S’il remporte les élections, le NPD «réinvestirait de manière importante» dans ces médias. «Cela s’inscrit en adéquation avec notre désir d’accroitre le financement dans l’éducation francophone en situation minoritaire via des transferts directs aux universités de communautés francophones», lit-on.
Le NPD considère également augmenter l’achat de publicités par le gouvernement auprès de ces médias, car, pour le moment, «les annonceurs désertent les médias traditionnels».
-
Parti vert du Canada (PVC)
«Nous souhaitons bonifier le financement aux organismes et médias francophones hors Québec», affirme le co-chef du PVC, Jonathan Pedneault, dans une réponse par courriel.

Les «réseaux sociaux» doivent payer leur juste part «pour assurer le maintien de la diversité et de la santé de notre environnement médiatique», estime Jonathan Pedneault.
Cette «stratégie» inclut les dépenses publicitaires et «d’autres programmes d’aide en appui aux langues officielles et aux médias de manière générale».
Pedneault veut aussi obliger les plateformes de réseaux sociaux à respecter les lois établies par le Parlement canadien, une référence à la Loi sur les nouvelles en ligne à laquelle Meta a répliqué par un blocage des médias canadiens sur ses plateformes.
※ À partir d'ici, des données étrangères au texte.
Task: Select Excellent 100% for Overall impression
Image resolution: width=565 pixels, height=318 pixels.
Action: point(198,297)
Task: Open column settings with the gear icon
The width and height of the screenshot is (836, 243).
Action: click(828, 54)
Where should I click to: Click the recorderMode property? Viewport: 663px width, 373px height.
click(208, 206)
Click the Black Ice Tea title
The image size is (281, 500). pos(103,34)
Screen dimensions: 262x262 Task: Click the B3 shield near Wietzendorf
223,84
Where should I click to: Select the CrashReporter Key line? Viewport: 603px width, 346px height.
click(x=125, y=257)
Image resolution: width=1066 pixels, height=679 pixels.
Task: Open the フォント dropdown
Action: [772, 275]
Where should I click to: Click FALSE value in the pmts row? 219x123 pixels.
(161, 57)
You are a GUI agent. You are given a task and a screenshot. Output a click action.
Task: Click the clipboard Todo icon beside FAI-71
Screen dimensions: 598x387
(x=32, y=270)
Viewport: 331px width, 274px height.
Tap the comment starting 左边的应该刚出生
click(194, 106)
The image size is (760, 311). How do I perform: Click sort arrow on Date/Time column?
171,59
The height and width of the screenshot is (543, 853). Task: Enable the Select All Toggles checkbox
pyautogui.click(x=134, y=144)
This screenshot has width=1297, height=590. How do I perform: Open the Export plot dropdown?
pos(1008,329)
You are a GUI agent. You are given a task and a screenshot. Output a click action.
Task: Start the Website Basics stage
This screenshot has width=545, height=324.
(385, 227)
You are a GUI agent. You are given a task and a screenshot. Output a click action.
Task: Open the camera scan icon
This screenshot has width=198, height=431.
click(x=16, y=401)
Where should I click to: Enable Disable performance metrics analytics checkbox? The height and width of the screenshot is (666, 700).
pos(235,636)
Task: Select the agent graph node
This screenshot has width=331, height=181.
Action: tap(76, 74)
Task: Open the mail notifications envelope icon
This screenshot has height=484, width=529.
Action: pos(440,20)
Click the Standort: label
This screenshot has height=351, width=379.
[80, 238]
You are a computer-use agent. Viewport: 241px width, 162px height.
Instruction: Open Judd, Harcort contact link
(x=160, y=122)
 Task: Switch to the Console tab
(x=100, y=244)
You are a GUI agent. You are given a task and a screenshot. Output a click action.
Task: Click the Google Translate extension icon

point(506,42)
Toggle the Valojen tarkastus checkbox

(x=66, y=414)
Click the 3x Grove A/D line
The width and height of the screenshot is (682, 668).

Lors d’un débat en Chambre des communes sur la Loi sur les nouvelles en ligne en 2023, la co-cheffe du PVC, Elizabeth May accusait les plateformes telles que Google et Facebook d’avoir «éviscéré» les médias d’information canadiens.
«Pas parce qu’ils se servent du contenu [des médias d’information] sans payer, mais parce qu’ils ont détruit le modèle d’affaires sur lequel nos journaux s’appuyaient. Les petites annonces, par exemple. Auparavant, les journaux pouvaient se fier à cette source de revenus. Celle-ci n’existe plus parce que des entreprises étrangères ont créé un marché différent», avait-elle expliqué.